[RECORDS Boundary: Start]

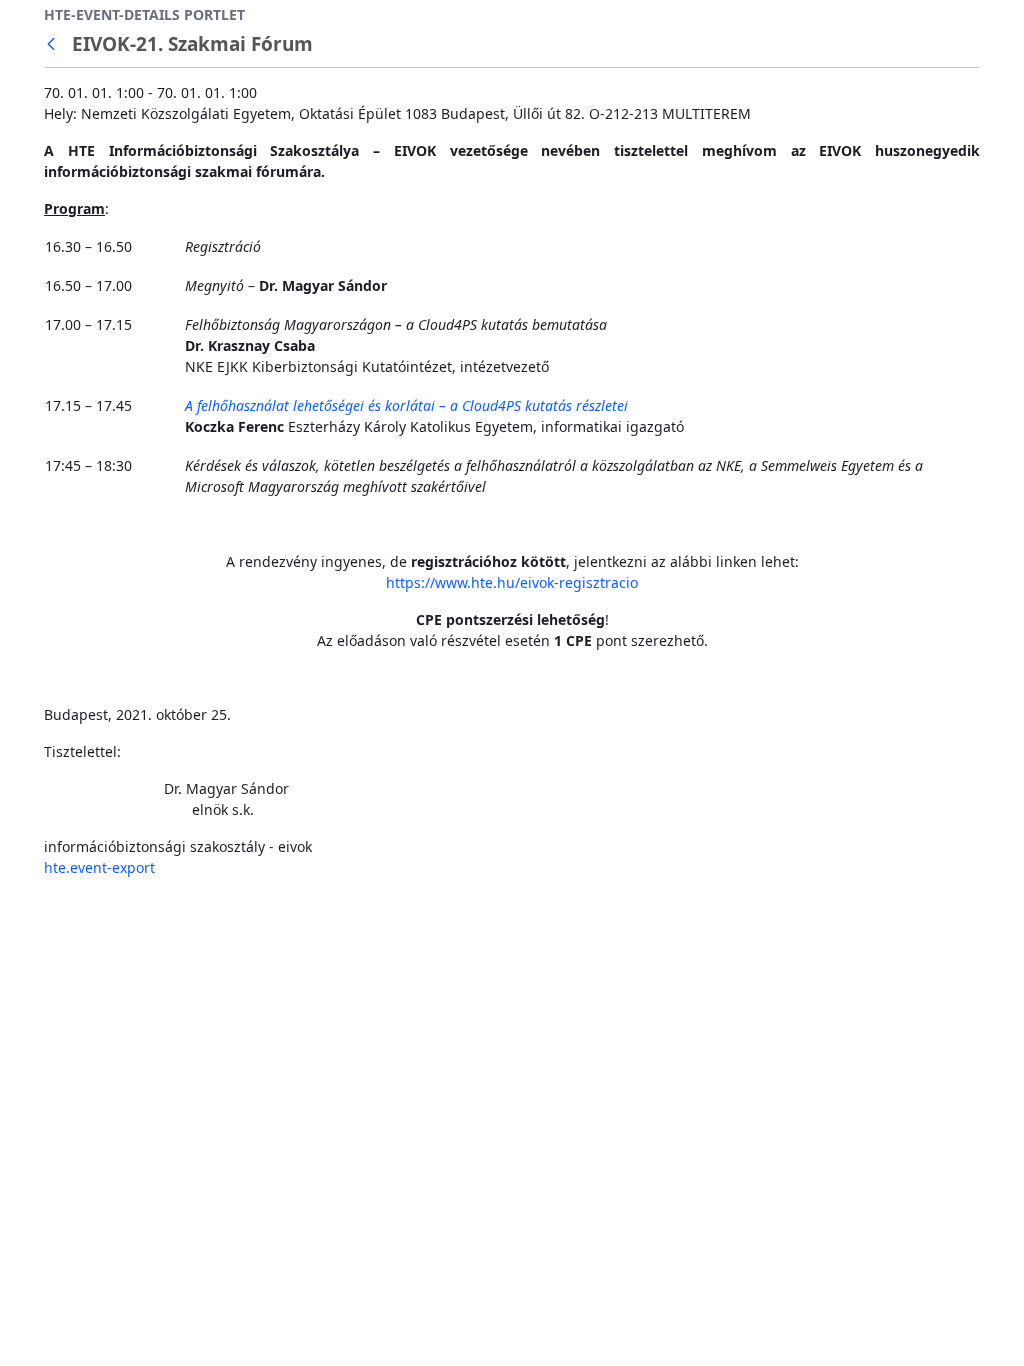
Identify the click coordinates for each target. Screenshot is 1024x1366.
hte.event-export (99, 867)
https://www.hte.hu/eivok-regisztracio (512, 582)
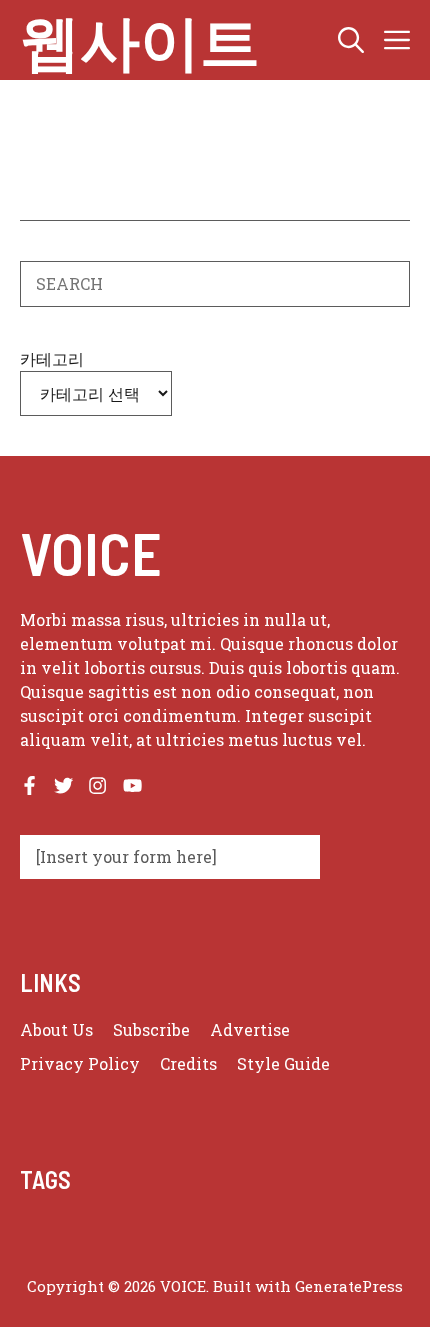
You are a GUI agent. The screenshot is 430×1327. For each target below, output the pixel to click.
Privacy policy (80, 1063)
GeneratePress (349, 1286)
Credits (188, 1063)
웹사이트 (140, 40)
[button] (351, 40)
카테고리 (52, 358)
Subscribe (151, 1029)
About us (56, 1029)
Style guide (283, 1063)
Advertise (250, 1029)
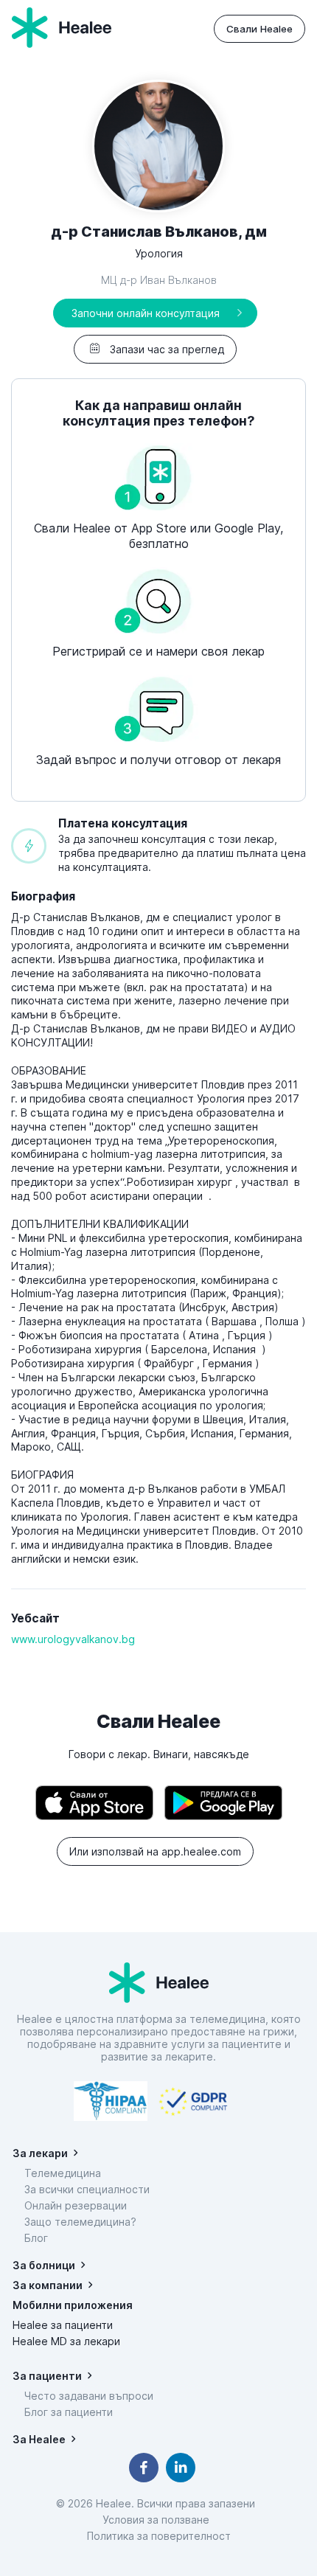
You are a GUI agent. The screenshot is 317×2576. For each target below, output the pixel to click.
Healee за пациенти (63, 2325)
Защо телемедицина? (80, 2221)
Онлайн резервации (75, 2205)
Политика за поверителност (159, 2536)
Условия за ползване (158, 2519)
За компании (48, 2285)
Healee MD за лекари (66, 2341)
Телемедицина (62, 2173)
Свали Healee (259, 29)
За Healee (39, 2439)
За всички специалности (87, 2189)
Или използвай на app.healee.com (155, 1851)
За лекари (40, 2153)
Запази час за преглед (167, 349)
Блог (36, 2238)
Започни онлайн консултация (146, 313)
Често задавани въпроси (88, 2395)
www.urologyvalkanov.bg (73, 1639)
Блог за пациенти (68, 2412)
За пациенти (47, 2376)
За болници (44, 2265)
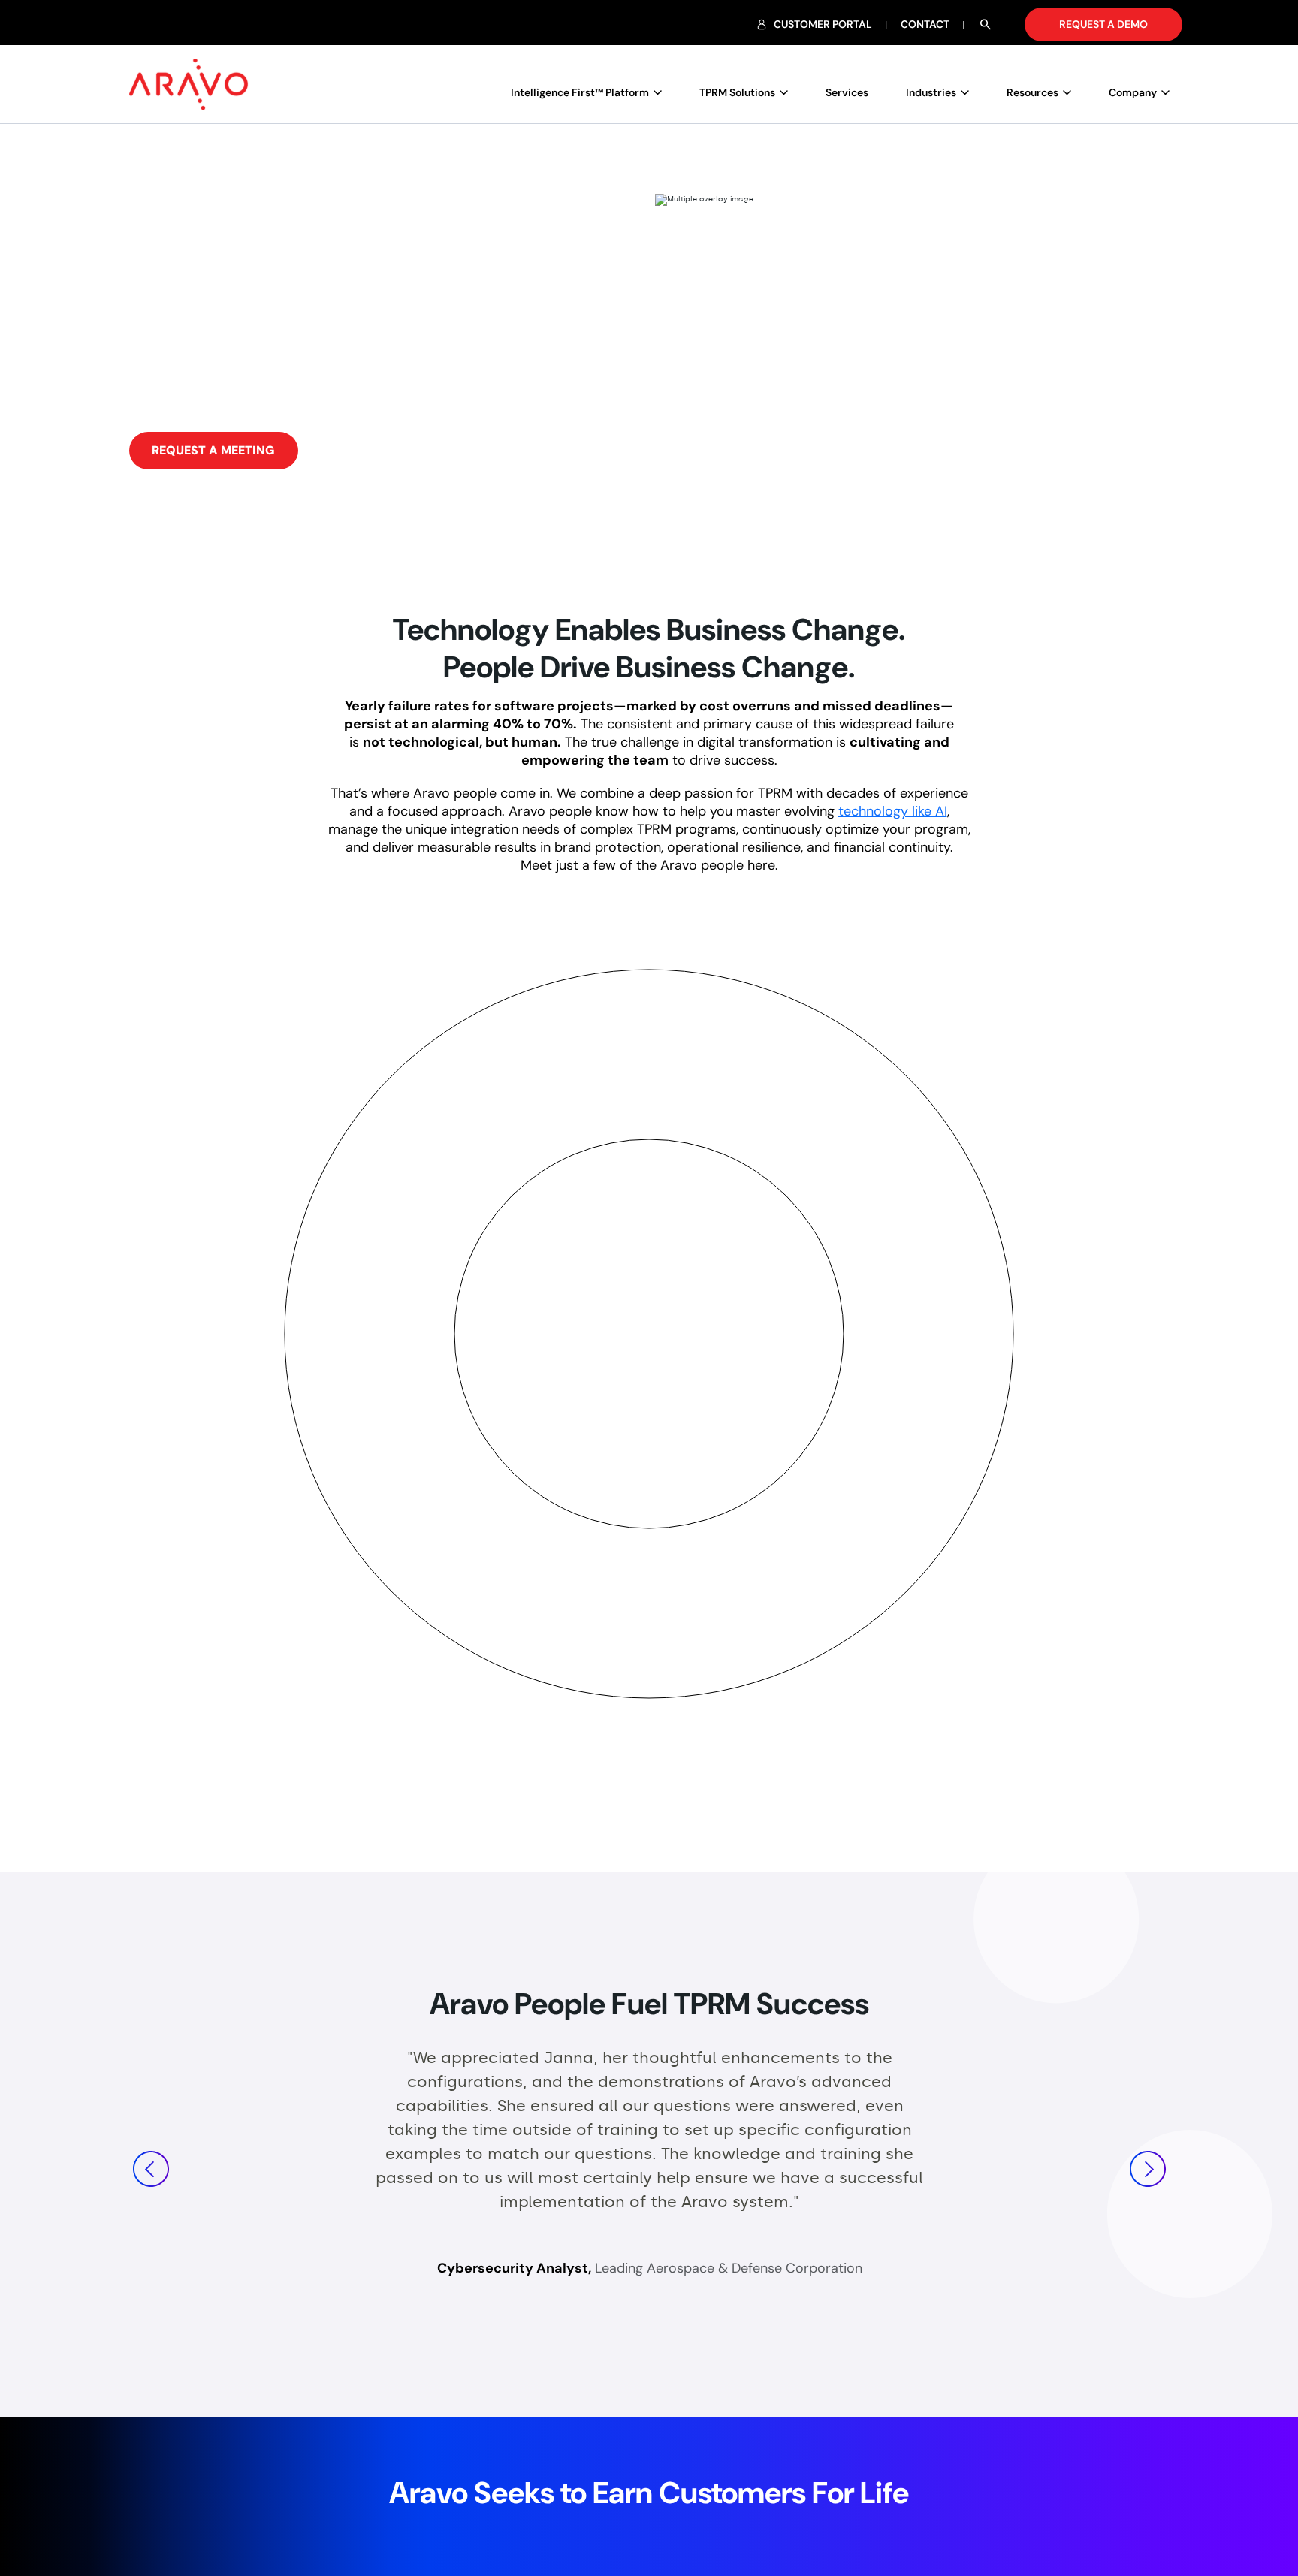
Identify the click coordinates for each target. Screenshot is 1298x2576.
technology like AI (892, 811)
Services (847, 92)
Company (1133, 92)
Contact (925, 24)
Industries (931, 92)
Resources (1032, 92)
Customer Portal (823, 24)
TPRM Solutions (737, 92)
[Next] (1148, 2169)
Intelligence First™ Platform (580, 92)
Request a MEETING (213, 450)
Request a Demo (1103, 24)
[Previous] (151, 2169)
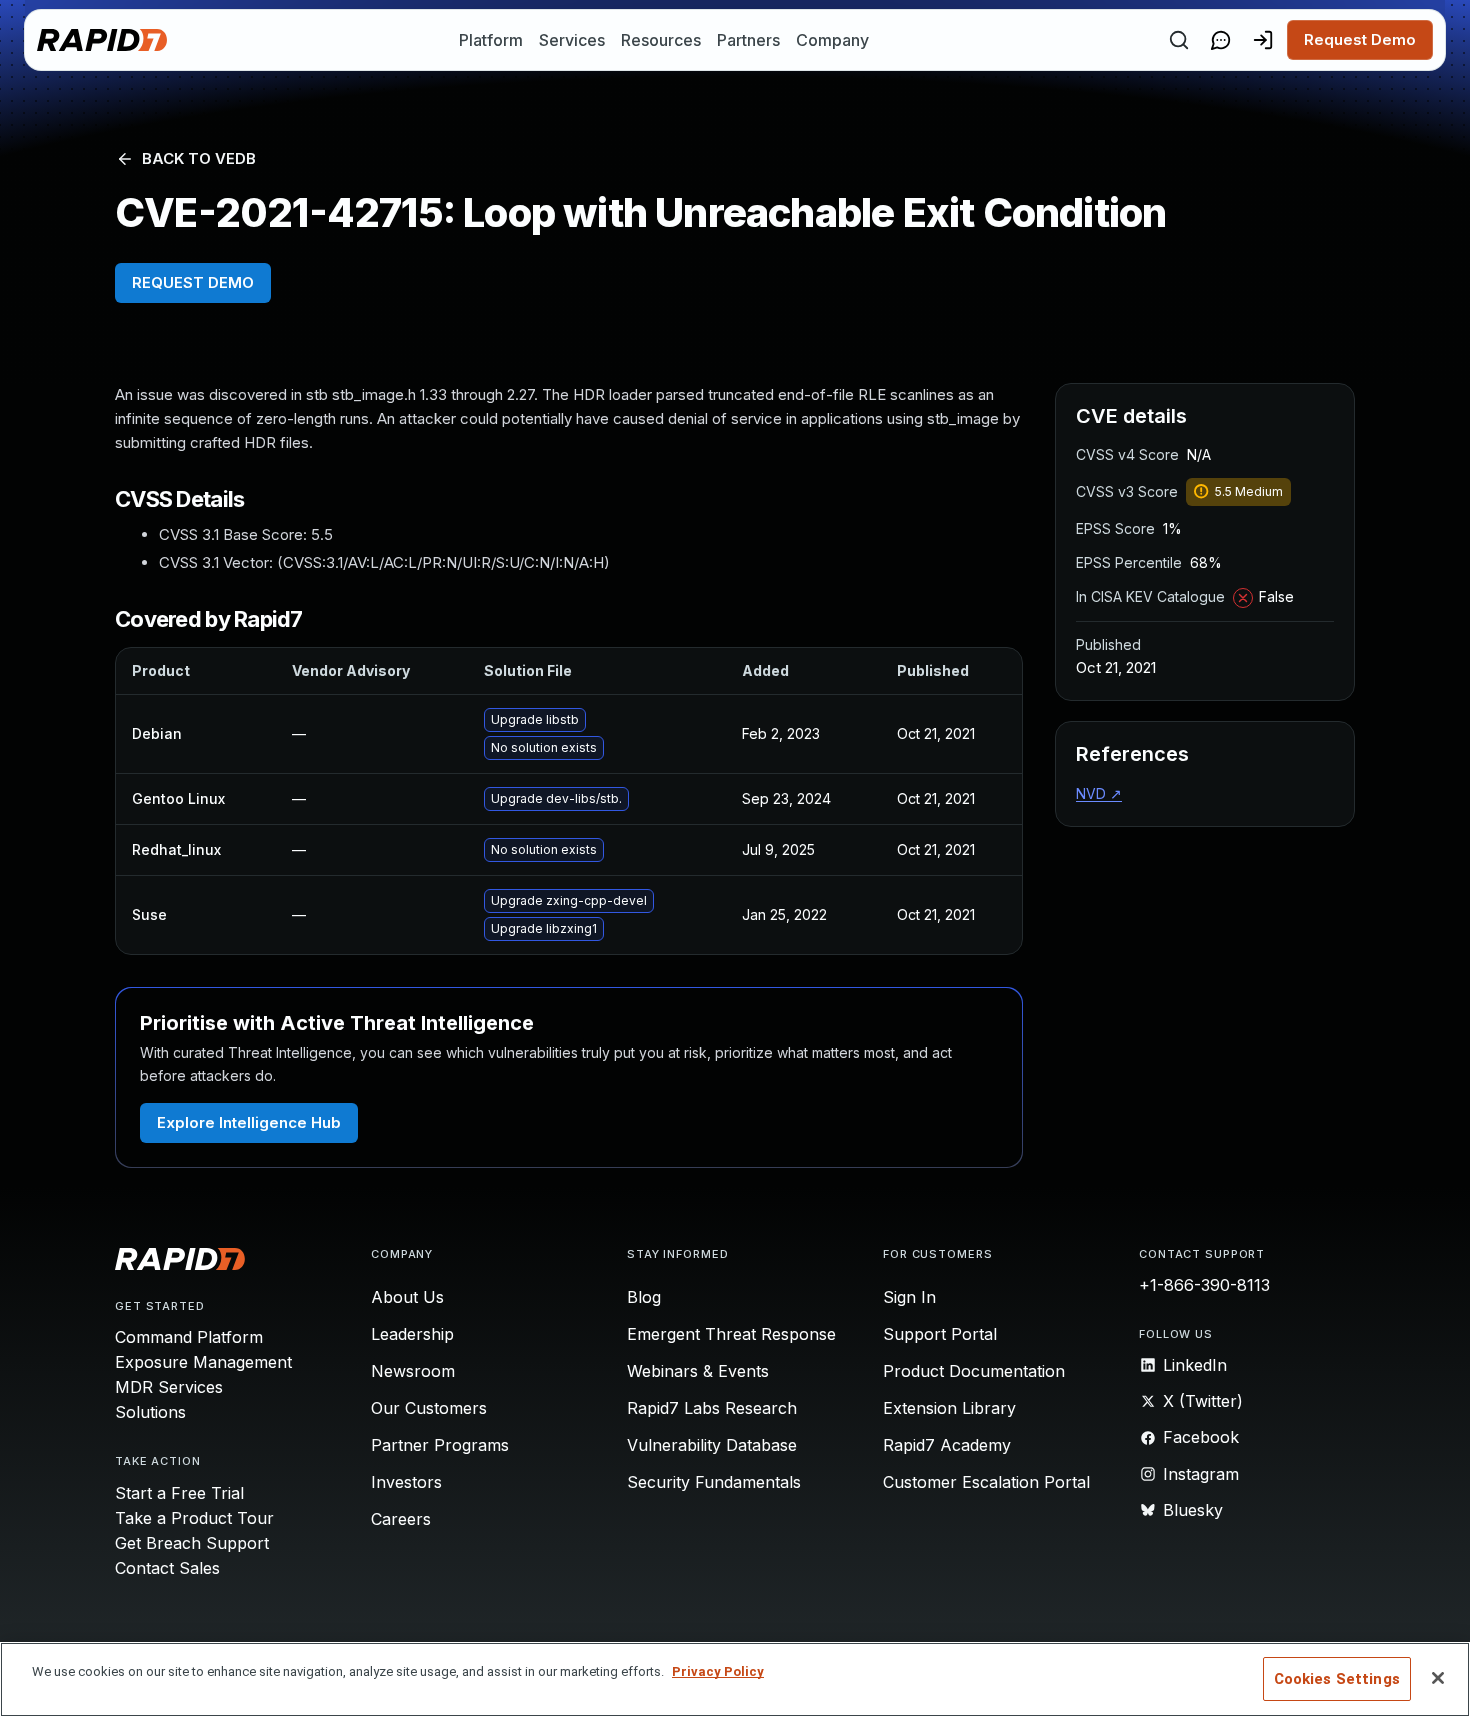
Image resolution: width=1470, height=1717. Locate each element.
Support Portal (940, 1334)
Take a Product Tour (194, 1518)
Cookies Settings (1337, 1679)
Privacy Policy (718, 1671)
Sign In (909, 1297)
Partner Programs (440, 1445)
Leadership (412, 1334)
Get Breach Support (192, 1543)
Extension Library (949, 1408)
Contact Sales (167, 1568)
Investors (406, 1482)
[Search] (1179, 40)
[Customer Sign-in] (1263, 40)
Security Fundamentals (714, 1482)
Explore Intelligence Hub (249, 1122)
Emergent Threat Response (731, 1334)
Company (832, 40)
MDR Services (169, 1387)
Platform (491, 40)
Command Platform (189, 1337)
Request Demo (1360, 39)
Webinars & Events (698, 1371)
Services (572, 40)
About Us (407, 1297)
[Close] (1438, 1678)
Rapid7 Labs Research (712, 1408)
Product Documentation (974, 1371)
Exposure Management (203, 1362)
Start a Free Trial (179, 1493)
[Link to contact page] (1221, 40)
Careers (401, 1519)
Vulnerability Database (712, 1445)
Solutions (150, 1412)
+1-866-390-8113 (1204, 1285)
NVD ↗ (1099, 793)
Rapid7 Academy (947, 1445)
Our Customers (429, 1408)
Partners (748, 40)
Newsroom (413, 1371)
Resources (661, 40)
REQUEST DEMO (193, 282)
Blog (644, 1297)
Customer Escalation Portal (986, 1482)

[RECORDS Boundary: End]

WHAT THE EXERCISE ASKS ->
All of the data above should be quoted exactly, except for the pictures.

FINISHED EXERCISE ->
Identify the click coordinates for each target. Screenshot is 1024x1366.
hte.event-export (99, 867)
https://www.hte.hu/eivok-regisztracio (512, 582)
You are a GUI agent. The screenshot is 430×1327. For each target below, output the pixel to click.
Privacy policy (80, 1063)
GeneratePress (349, 1286)
Credits (188, 1063)
웹사이트 (140, 40)
[button] (351, 40)
카테고리 (52, 358)
Subscribe (151, 1029)
About us (56, 1029)
Style guide (283, 1063)
Advertise (250, 1029)
You are a GUI agent. The screenshot is 317×2576. For each target below, output the pixel to click.
Healee за пациенти (63, 2325)
Защо телемедицина? (80, 2221)
Онлайн резервации (75, 2205)
Политика за поверителност (159, 2536)
Условия за ползване (158, 2519)
За компании (48, 2285)
Healee MD за лекари (66, 2341)
Телемедицина (62, 2173)
Свали Healee (259, 29)
За Healee (39, 2439)
За всички специалности (87, 2189)
Или използвай на app.healee.com (155, 1851)
За лекари (40, 2153)
Запази час за преглед (167, 349)
Блог (36, 2238)
Започни онлайн консултация (146, 313)
Често задавани въпроси (88, 2395)
www.urologyvalkanov.bg (73, 1639)
Блог за пациенти (68, 2412)
За пациенти (47, 2376)
За болници (44, 2265)
Identify the click coordinates for each target. Screenshot is 1298x2576.
technology like AI (892, 811)
Services (847, 92)
Company (1133, 92)
Contact (925, 24)
Industries (931, 92)
Resources (1032, 92)
Customer Portal (823, 24)
TPRM Solutions (737, 92)
[Next] (1148, 2169)
Intelligence First™ Platform (580, 92)
Request a MEETING (213, 450)
Request a Demo (1103, 24)
[Previous] (151, 2169)
Image resolution: width=1470, height=1717. Locate each element.
Support Portal (940, 1334)
Take a Product Tour (194, 1518)
Cookies Settings (1337, 1679)
Privacy Policy (718, 1671)
Sign In (909, 1297)
Partner Programs (440, 1445)
Leadership (412, 1334)
Get Breach Support (192, 1543)
Extension Library (949, 1408)
Contact Sales (167, 1568)
Investors (406, 1482)
[Search] (1179, 40)
[Customer Sign-in] (1263, 40)
Security Fundamentals (714, 1482)
Explore Intelligence Hub (249, 1122)
Emergent Threat Response (731, 1334)
Company (832, 40)
MDR Services (169, 1387)
Platform (491, 40)
Command Platform (189, 1337)
Request Demo (1360, 39)
Webinars & Events (698, 1371)
Services (572, 40)
About Us (407, 1297)
[Close] (1438, 1678)
Rapid7 Labs Research (712, 1408)
Product Documentation (974, 1371)
Exposure Management (203, 1362)
Start a Free Trial (179, 1493)
[Link to contact page] (1221, 40)
Careers (401, 1519)
Vulnerability Database (712, 1445)
Solutions (150, 1412)
+1-866-390-8113 (1204, 1285)
NVD ↗ (1099, 793)
Rapid7 Academy (947, 1445)
Our Customers (429, 1408)
Partners (748, 40)
Newsroom (413, 1371)
Resources (661, 40)
REQUEST DEMO (193, 282)
Blog (644, 1297)
Customer Escalation Portal (986, 1482)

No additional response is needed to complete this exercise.